Return the entries that follow exactly, with no images.

------

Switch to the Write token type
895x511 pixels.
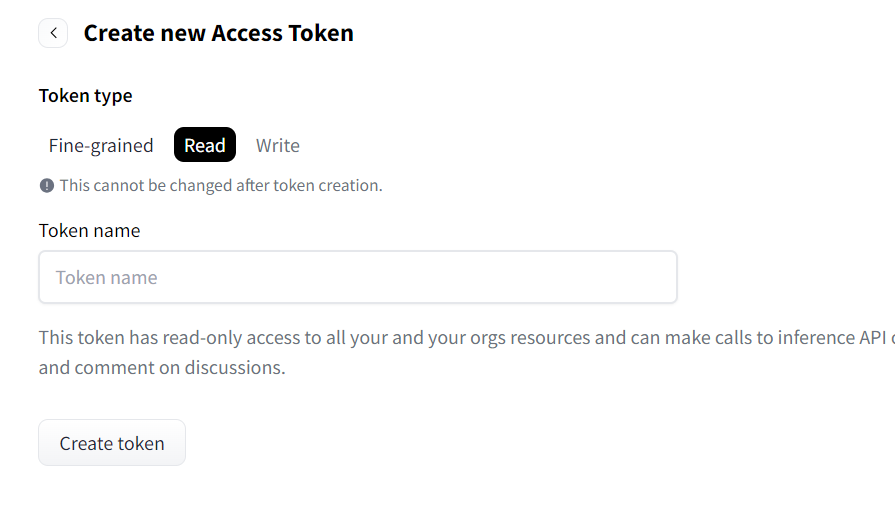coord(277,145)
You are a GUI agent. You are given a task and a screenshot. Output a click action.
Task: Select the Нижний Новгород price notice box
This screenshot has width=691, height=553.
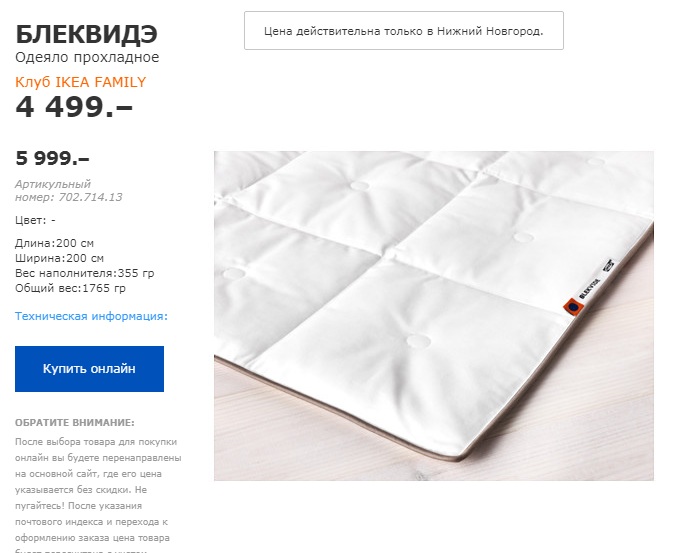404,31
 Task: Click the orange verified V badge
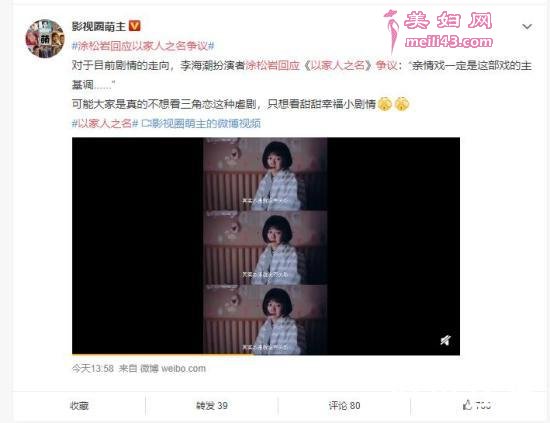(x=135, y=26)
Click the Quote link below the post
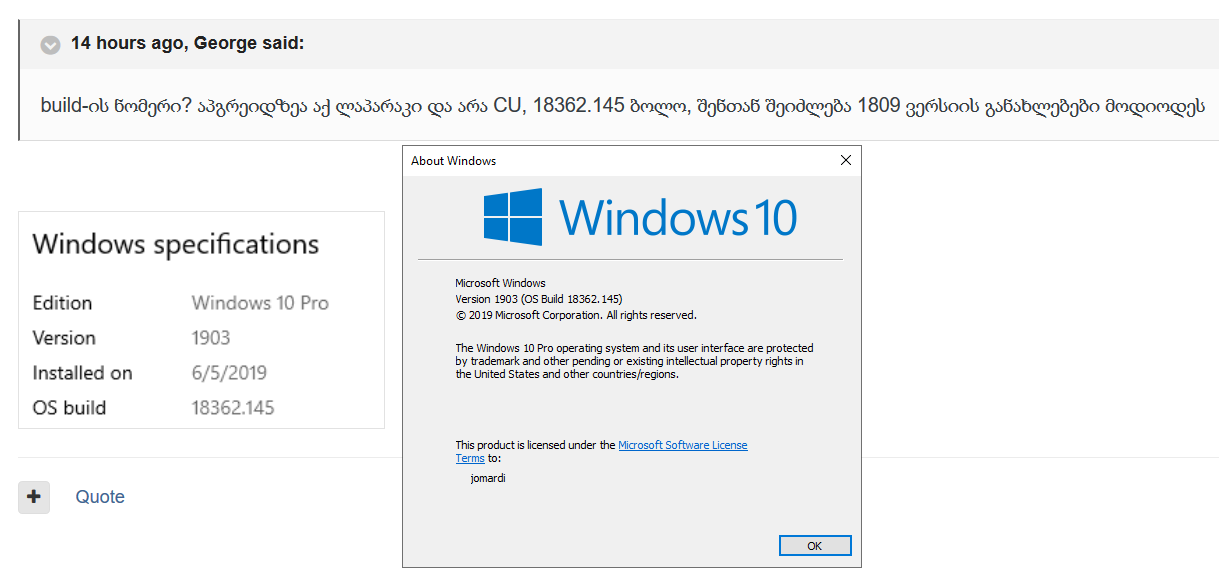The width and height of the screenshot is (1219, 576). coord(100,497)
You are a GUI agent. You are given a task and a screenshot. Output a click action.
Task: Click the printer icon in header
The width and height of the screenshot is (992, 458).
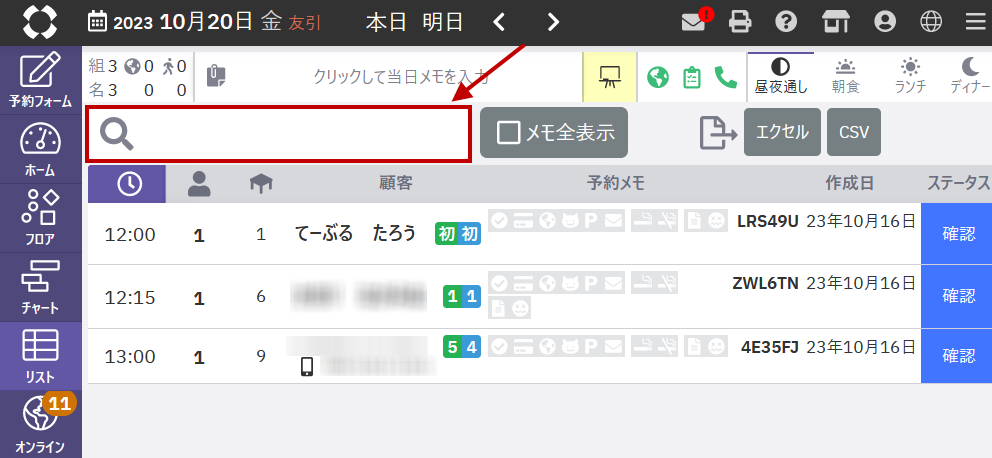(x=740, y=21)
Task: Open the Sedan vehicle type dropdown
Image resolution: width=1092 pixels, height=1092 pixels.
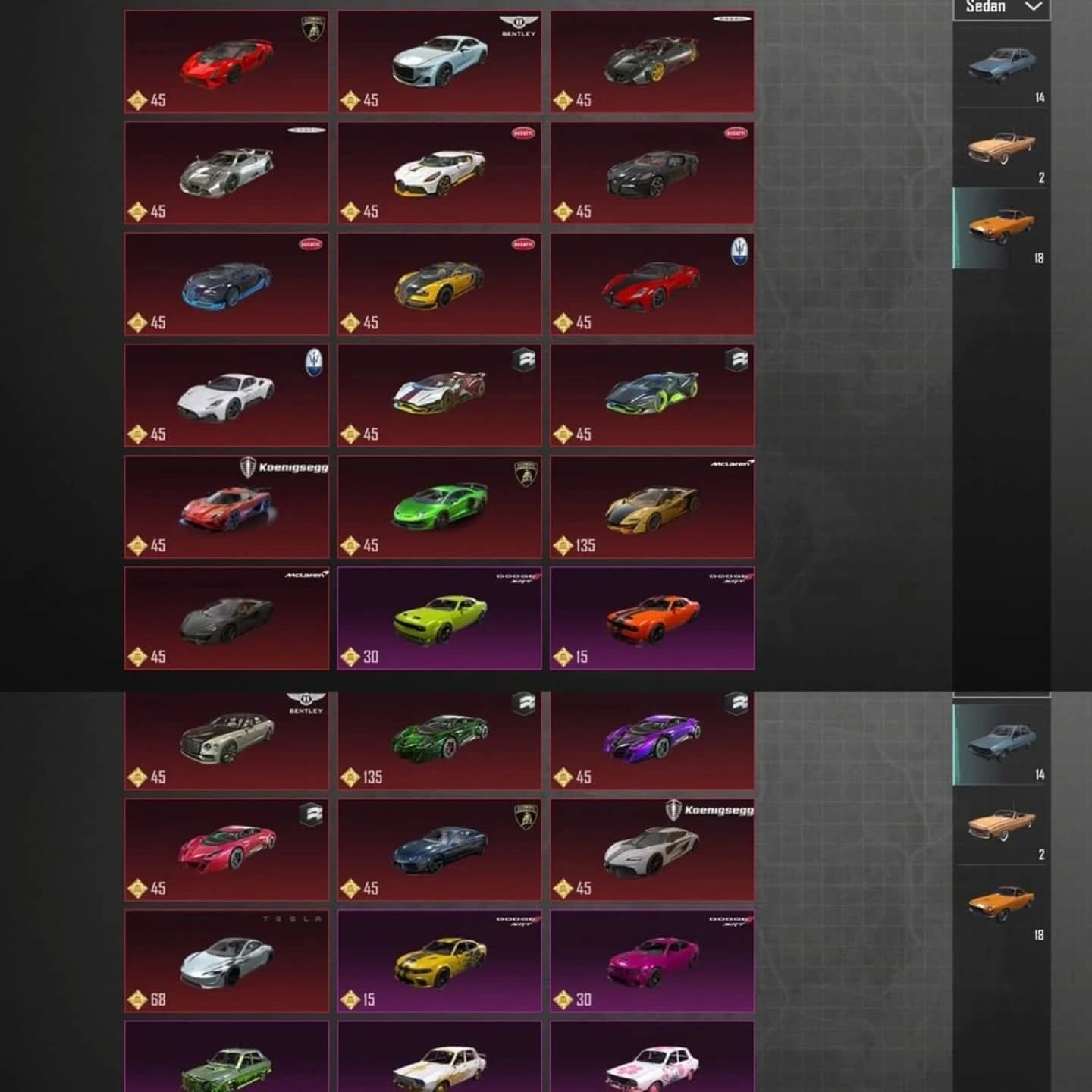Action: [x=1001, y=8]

------

*Your solution*:
Switch to the Write token type
895x511 pixels.
coord(277,145)
You are a GUI agent. You are given a task and a screenshot. Output a click action.
Task: Select the Нижний Новгород price notice box
This screenshot has width=691, height=553.
404,31
 Task: Click the orange verified V badge
(x=135, y=26)
Click the Quote link below the post
The width and height of the screenshot is (1219, 576). coord(100,497)
You are a GUI agent. You are given a task and a screenshot. Output a click action.
Task: Click the printer icon in header
The width and height of the screenshot is (992, 458).
(x=740, y=21)
Task: Open the Sedan vehicle type dropdown
Image resolution: width=1092 pixels, height=1092 pixels.
Action: [x=1001, y=8]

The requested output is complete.